TO DO:
A verbatim reproduction of all the entries is needed.

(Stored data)

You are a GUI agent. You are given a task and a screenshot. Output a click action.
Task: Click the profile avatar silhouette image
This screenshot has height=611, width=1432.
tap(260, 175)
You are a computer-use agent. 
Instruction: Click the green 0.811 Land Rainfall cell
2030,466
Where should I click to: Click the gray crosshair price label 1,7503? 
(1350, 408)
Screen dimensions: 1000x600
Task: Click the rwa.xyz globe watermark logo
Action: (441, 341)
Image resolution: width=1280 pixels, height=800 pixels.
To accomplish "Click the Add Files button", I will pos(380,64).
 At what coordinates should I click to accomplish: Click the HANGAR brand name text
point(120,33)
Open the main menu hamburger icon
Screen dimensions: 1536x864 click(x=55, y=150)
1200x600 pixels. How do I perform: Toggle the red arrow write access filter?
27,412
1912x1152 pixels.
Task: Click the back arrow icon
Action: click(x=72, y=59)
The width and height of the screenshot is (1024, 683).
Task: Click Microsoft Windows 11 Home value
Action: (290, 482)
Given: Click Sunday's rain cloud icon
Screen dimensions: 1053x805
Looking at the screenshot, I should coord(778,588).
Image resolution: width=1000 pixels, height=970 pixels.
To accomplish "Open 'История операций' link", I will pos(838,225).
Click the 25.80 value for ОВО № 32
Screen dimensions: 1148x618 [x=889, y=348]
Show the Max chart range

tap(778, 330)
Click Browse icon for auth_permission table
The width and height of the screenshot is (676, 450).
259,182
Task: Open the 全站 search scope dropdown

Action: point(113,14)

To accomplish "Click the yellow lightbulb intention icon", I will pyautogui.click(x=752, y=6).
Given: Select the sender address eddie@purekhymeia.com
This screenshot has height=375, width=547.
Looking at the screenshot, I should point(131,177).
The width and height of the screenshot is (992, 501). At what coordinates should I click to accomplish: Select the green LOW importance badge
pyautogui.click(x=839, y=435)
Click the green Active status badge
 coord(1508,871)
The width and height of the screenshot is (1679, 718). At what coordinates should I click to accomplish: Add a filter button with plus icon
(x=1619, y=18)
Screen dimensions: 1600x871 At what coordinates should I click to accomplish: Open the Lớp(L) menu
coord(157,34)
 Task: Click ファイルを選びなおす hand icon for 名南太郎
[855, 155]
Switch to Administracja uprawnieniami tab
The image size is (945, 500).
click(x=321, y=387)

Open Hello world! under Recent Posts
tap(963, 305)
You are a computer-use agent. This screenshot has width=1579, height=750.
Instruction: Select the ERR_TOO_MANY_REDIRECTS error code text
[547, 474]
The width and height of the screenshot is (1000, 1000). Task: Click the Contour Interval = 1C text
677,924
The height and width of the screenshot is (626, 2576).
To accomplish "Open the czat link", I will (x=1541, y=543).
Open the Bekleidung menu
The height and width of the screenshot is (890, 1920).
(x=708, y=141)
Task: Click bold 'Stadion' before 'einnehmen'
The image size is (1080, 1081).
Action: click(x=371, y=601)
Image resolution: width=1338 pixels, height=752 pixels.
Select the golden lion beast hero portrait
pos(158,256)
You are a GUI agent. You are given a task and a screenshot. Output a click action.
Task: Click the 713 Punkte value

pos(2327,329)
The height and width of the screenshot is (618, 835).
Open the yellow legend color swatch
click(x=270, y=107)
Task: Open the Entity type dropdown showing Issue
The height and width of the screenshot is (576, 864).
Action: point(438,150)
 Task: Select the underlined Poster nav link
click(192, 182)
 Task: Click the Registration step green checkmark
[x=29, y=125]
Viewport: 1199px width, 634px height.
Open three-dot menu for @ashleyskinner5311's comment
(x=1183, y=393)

COMPLETED TASK:
You are a GUI agent. You are given a task and a screenshot. Output a click action.
Task: Click the profile avatar silhouette image
This screenshot has height=611, width=1432.
tap(260, 175)
You are a computer-use agent. 
Instruction: Click the green 0.811 Land Rainfall cell
2030,466
Where should I click to: Click the gray crosshair price label 1,7503? 
(1350, 408)
Screen dimensions: 1000x600
Task: Click the rwa.xyz globe watermark logo
Action: (441, 341)
Image resolution: width=1280 pixels, height=800 pixels.
To accomplish "Click the Add Files button", I will pos(380,64).
 At what coordinates should I click to accomplish: Click the HANGAR brand name text
point(120,33)
Open the main menu hamburger icon
Screen dimensions: 1536x864 click(x=55, y=150)
1200x600 pixels. How do I perform: Toggle the red arrow write access filter?
27,412
1912x1152 pixels.
Task: Click the back arrow icon
Action: click(x=72, y=59)
The width and height of the screenshot is (1024, 683).
Task: Click Microsoft Windows 11 Home value
Action: (290, 482)
Given: Click Sunday's rain cloud icon
Screen dimensions: 1053x805
Looking at the screenshot, I should coord(778,588).
Image resolution: width=1000 pixels, height=970 pixels.
To accomplish "Open 'История операций' link", I will pos(838,225).
Click the 25.80 value for ОВО № 32
Screen dimensions: 1148x618 [x=889, y=348]
Show the Max chart range

tap(778, 330)
Click Browse icon for auth_permission table
The width and height of the screenshot is (676, 450).
259,182
Task: Open the 全站 search scope dropdown

Action: point(113,14)

To accomplish "Click the yellow lightbulb intention icon", I will pyautogui.click(x=752, y=6).
Given: Select the sender address eddie@purekhymeia.com
This screenshot has height=375, width=547.
Looking at the screenshot, I should point(131,177).
The width and height of the screenshot is (992, 501). At what coordinates should I click to accomplish: Select the green LOW importance badge
pyautogui.click(x=839, y=435)
Click the green Active status badge
 coord(1508,871)
The width and height of the screenshot is (1679, 718). At what coordinates should I click to accomplish: Add a filter button with plus icon
(x=1619, y=18)
Screen dimensions: 1600x871 At what coordinates should I click to accomplish: Open the Lớp(L) menu
coord(157,34)
 Task: Click ファイルを選びなおす hand icon for 名南太郎
[855, 155]
Switch to Administracja uprawnieniami tab
The image size is (945, 500).
click(x=321, y=387)

Open Hello world! under Recent Posts
tap(963, 305)
You are a computer-use agent. This screenshot has width=1579, height=750.
Instruction: Select the ERR_TOO_MANY_REDIRECTS error code text
[547, 474]
The width and height of the screenshot is (1000, 1000). Task: Click the Contour Interval = 1C text
677,924
The height and width of the screenshot is (626, 2576).
To accomplish "Open the czat link", I will (x=1541, y=543).
Open the Bekleidung menu
The height and width of the screenshot is (890, 1920).
(x=708, y=141)
Task: Click bold 'Stadion' before 'einnehmen'
The image size is (1080, 1081).
Action: click(x=371, y=601)
Image resolution: width=1338 pixels, height=752 pixels.
Select the golden lion beast hero portrait
pos(158,256)
You are a GUI agent. You are given a task and a screenshot. Output a click action.
Task: Click the 713 Punkte value

pos(2327,329)
The height and width of the screenshot is (618, 835).
Open the yellow legend color swatch
click(x=270, y=107)
Task: Open the Entity type dropdown showing Issue
The height and width of the screenshot is (576, 864).
Action: point(438,150)
 Task: Select the underlined Poster nav link
click(192, 182)
 Task: Click the Registration step green checkmark
[x=29, y=125]
Viewport: 1199px width, 634px height.
Open three-dot menu for @ashleyskinner5311's comment
(x=1183, y=393)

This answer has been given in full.